Using the functions from above to encode the columns.

In [None]:
#le_dict,lnsraw =  label_encoder_for_columns(lnsraw, column_dict['catcols'])
#frame_to_go_to_model = lnsraw[column_dict['keep_columns']]

array_to_go_to_model, oneHot = create_model_input_array_one_hot_encoding(lnsraw, column_dict['cat_columns'],
                                                                         column_dict['num_columns'])

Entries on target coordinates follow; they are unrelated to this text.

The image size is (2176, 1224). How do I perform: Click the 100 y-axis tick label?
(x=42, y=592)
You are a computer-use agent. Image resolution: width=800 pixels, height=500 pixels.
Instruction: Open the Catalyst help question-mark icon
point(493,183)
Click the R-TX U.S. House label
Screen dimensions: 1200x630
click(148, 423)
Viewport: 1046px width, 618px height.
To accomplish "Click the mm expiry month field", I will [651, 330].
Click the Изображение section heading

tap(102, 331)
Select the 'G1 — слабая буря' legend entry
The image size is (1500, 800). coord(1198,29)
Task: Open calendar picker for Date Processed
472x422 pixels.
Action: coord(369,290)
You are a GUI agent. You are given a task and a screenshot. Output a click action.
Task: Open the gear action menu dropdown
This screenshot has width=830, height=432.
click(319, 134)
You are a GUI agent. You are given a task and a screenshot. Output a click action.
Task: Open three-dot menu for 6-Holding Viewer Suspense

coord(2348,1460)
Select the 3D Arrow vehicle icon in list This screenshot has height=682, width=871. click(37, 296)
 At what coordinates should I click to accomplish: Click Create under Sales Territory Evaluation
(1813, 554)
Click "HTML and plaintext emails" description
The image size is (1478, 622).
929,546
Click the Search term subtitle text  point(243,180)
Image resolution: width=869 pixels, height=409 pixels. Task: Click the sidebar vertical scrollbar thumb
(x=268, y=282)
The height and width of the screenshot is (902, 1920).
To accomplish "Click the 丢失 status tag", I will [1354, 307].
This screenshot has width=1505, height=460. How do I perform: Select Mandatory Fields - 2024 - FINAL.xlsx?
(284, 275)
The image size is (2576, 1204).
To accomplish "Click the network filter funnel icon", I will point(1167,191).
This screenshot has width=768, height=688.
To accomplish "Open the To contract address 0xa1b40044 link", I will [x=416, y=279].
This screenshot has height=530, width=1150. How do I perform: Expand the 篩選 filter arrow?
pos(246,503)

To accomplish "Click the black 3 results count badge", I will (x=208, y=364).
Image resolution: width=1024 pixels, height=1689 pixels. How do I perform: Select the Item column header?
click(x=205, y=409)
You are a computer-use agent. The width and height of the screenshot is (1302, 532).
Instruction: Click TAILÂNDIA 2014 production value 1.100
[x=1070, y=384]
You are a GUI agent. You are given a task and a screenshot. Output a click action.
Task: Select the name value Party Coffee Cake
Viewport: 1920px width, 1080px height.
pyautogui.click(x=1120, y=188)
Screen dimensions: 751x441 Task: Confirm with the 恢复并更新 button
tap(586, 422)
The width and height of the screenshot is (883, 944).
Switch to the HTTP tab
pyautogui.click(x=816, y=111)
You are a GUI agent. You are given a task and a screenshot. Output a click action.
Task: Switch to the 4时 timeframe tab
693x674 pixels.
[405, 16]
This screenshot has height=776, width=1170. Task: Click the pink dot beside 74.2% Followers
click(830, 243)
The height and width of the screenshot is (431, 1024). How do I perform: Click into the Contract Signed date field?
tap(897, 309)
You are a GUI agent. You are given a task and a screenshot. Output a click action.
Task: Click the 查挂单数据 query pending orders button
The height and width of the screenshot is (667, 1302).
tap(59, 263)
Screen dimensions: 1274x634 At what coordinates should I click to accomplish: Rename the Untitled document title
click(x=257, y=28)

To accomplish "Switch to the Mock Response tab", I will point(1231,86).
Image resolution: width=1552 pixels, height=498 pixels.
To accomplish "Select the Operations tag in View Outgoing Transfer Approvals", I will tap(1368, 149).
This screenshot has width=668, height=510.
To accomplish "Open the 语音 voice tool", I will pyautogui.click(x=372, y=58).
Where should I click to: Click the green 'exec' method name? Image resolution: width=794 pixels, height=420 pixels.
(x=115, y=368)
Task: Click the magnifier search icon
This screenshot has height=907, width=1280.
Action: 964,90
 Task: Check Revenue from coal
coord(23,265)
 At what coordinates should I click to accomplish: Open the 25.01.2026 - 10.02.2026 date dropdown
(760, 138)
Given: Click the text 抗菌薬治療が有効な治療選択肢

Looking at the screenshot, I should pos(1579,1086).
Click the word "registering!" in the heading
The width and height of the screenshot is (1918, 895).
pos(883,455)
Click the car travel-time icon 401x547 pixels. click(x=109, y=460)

# Training the I-Forest Model


### Setting up IForest Model and parameters

In [None]:
param_optimiser = RandomizedSearchCV(IsolationForest(), ParamGrid,scoring=scorer_f, n_iter=80)

### Running the model

In [None]:
IFor_params = param_optimiser.fit(array_to_go_to_model)
print(IFor_params.best_params_) 
# -- first attempt: {'n_estimators': 120, 'max_samples': 285, 'max_features': 0.75, 'bootstrap': True}

In [None]:
IFor = IsolationForest(n_estimators=120, max_samples=285, max_features=1.0, bootstrap=False, contamination=0.1)

In [None]:
IFor.fit(array_to_go_to_model)

In [None]:
y_pred = IFor.predict(array_to_go_to_model)

# Explore the predictions

Creating a dataframe to translate each feature

In [None]:

encoded_columns = oneHot.get_feature_names_out()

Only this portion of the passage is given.